=== Passage provided ===
# # # # #

Solar Panel By Marufish Via Flickr

You see them everywhere in my neighborhood: Signs that declare that the homeowner has taken the plunge and “gone solar.”

The evidence is also on the roof tops and mounted on poles in backyards or behind an industrial building: The flat, blueish panels that look like futuristic windows, which are actually photovoltaic panels that turn the power of the sun – that would-be sunlight – into voltage, which we commonly call electricity.

While the signs encourage passersby to join in the solar power movement, the panels on roofs and in backyards – sometimes one or two, sometimes many thousand that cover acres of land – are becoming so commonplace that you don’t really have to explain them, anymore. Still, it wouldn’t hurt to review the basics of solar power. How good is it? Does it work? How do you make the conversion? Can you go all the way, getting all of your electricity needs from panels that you own? And what if your solar panels make too much electricity? What can you do with that?

# # # # #

=== Information supplied ===
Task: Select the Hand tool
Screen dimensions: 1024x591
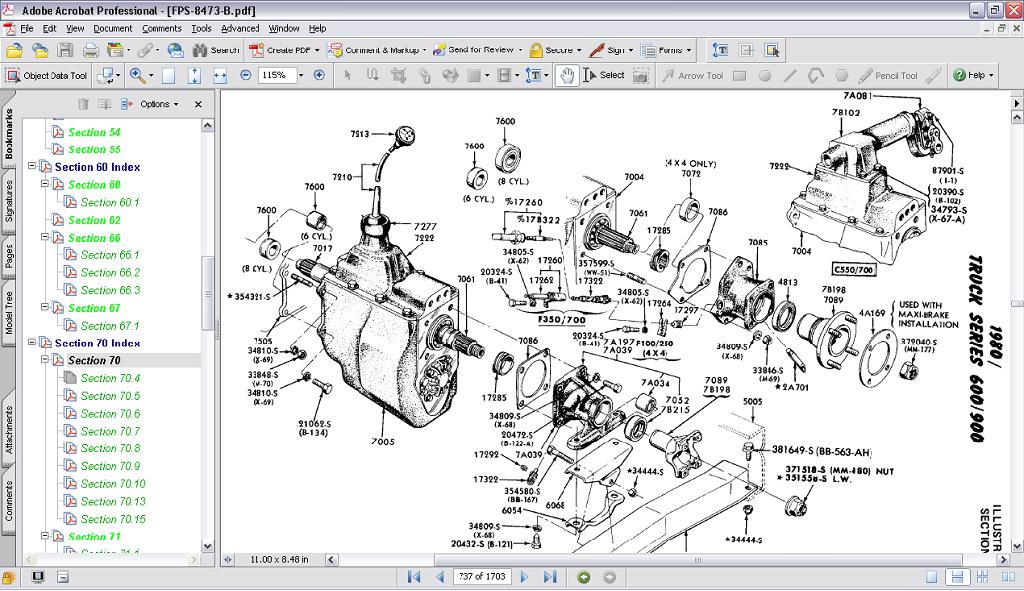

# # # # #

=== Exercises to complete ===
[1] Transcribe everything in the solar power passage from "You see them" down to "commonly call electricity.".
[2] In the solar power passage, what do photovoltaic panels turn the power of the sun into?

=== Exercise responses ===
[1]
You see them everywhere in my neighborhood: Signs that declare that the homeowner has taken the plunge and “gone solar.”

The evidence is also on the roof tops and mounted on poles in backyards or behind an industrial building: The flat, blueish panels that look like futuristic windows, which are actually photovoltaic panels that turn the power of the sun – that would-be sunlight – into voltage, which we commonly call electricity.

[2] Voltage, which is commonly called electricity.